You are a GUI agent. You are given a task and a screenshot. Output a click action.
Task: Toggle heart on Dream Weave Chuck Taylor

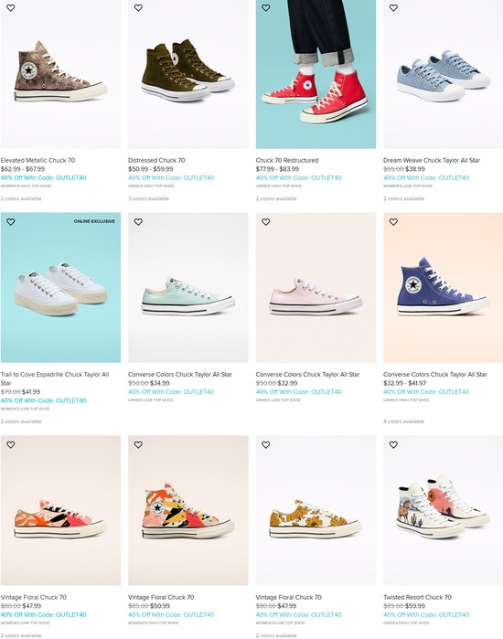pyautogui.click(x=393, y=7)
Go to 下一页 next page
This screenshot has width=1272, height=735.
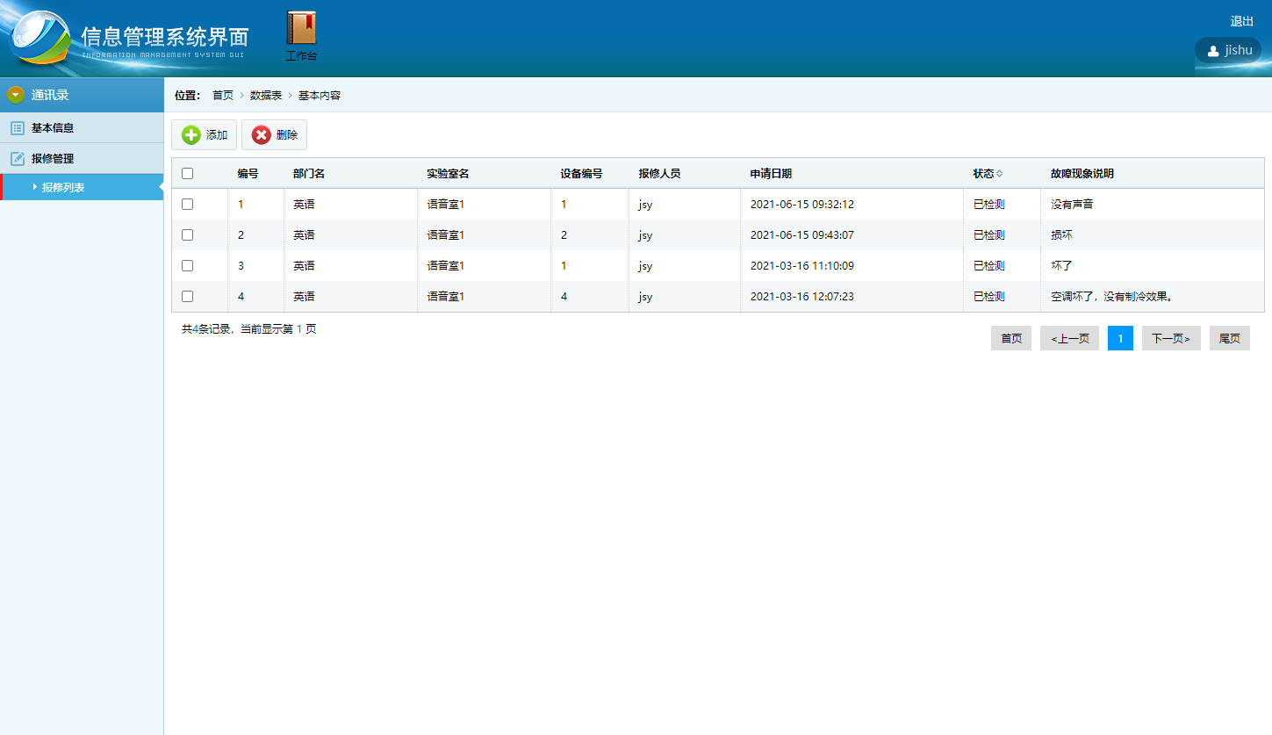tap(1170, 338)
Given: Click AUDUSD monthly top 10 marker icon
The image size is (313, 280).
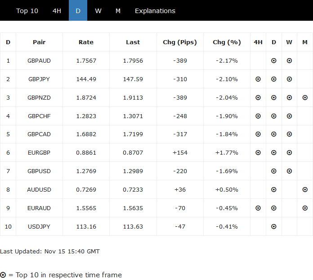Looking at the screenshot, I should click(305, 190).
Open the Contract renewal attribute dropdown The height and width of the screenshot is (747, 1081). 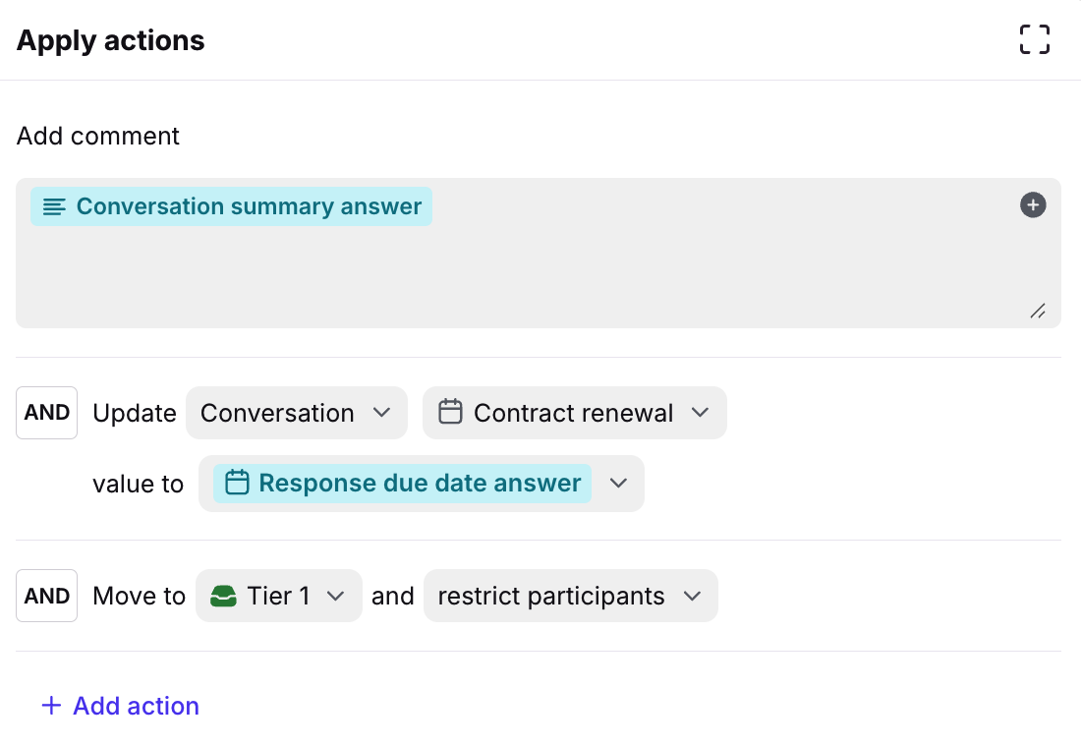click(575, 413)
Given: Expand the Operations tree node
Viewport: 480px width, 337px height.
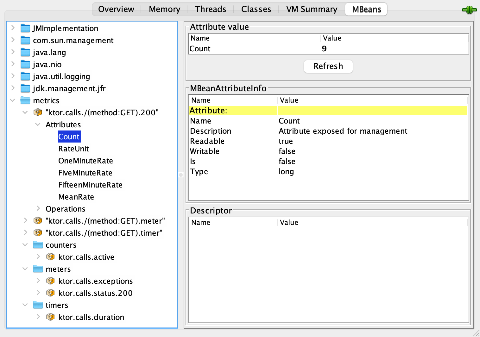Looking at the screenshot, I should pos(38,208).
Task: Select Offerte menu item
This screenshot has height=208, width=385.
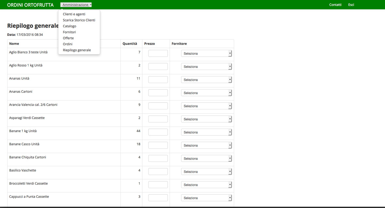Action: 68,38
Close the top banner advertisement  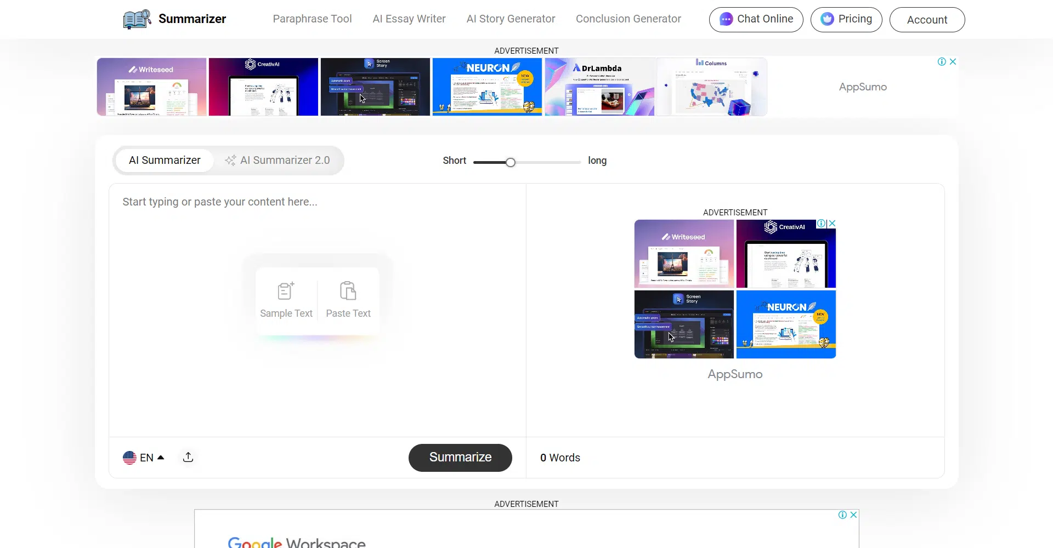pos(953,61)
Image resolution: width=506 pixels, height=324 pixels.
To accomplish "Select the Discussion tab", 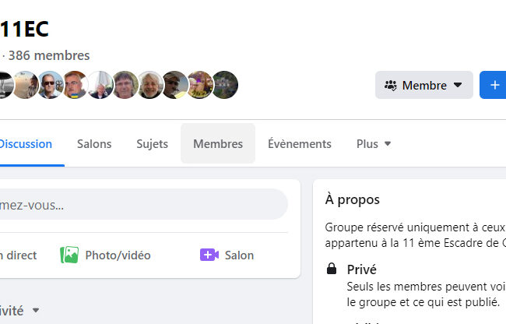I will (25, 144).
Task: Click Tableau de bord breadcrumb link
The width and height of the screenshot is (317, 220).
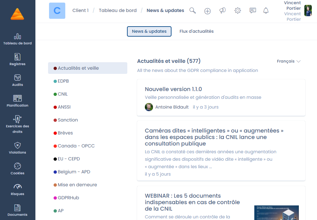Action: click(118, 10)
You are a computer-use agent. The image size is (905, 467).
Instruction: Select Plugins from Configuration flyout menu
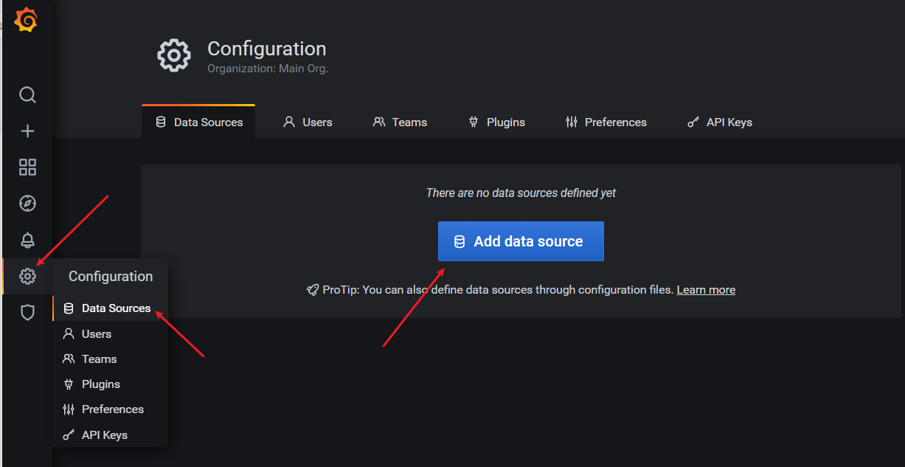coord(100,384)
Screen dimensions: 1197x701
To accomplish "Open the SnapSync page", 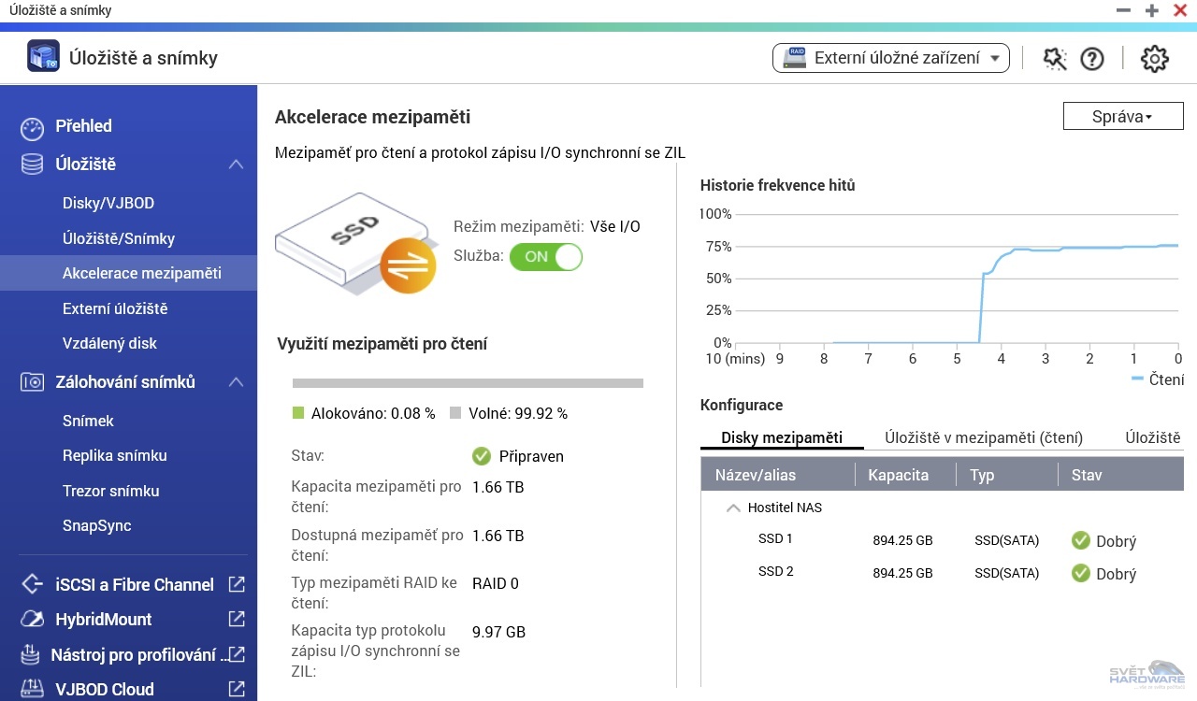I will [x=96, y=525].
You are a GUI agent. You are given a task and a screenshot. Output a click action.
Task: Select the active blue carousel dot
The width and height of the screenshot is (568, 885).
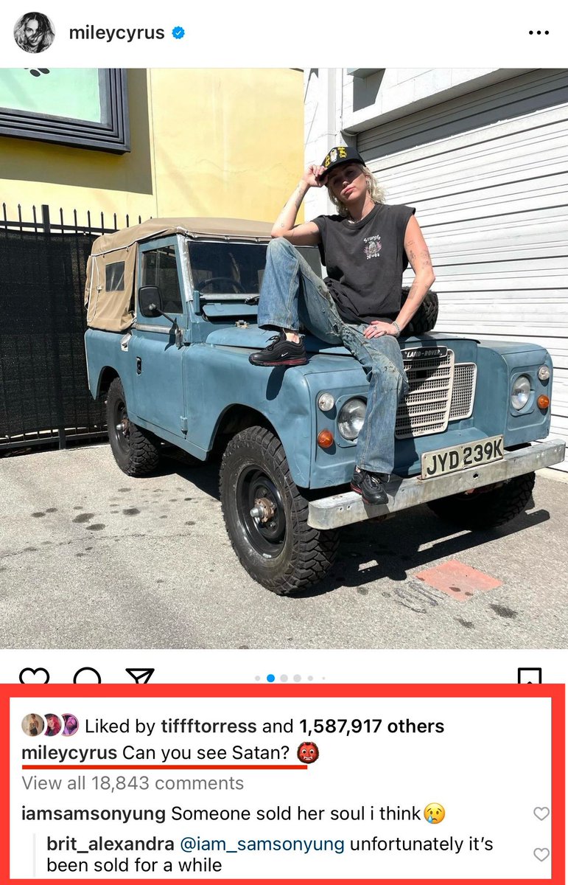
·····
Problem to work on: Which lines run from the one containing "Task: Select the active blue carousel dot" to the end of the entries above? Write them out exactly, leaving out every picture.

Response to this task:
Task: Select the active blue carousel dot
The width and height of the screenshot is (568, 885).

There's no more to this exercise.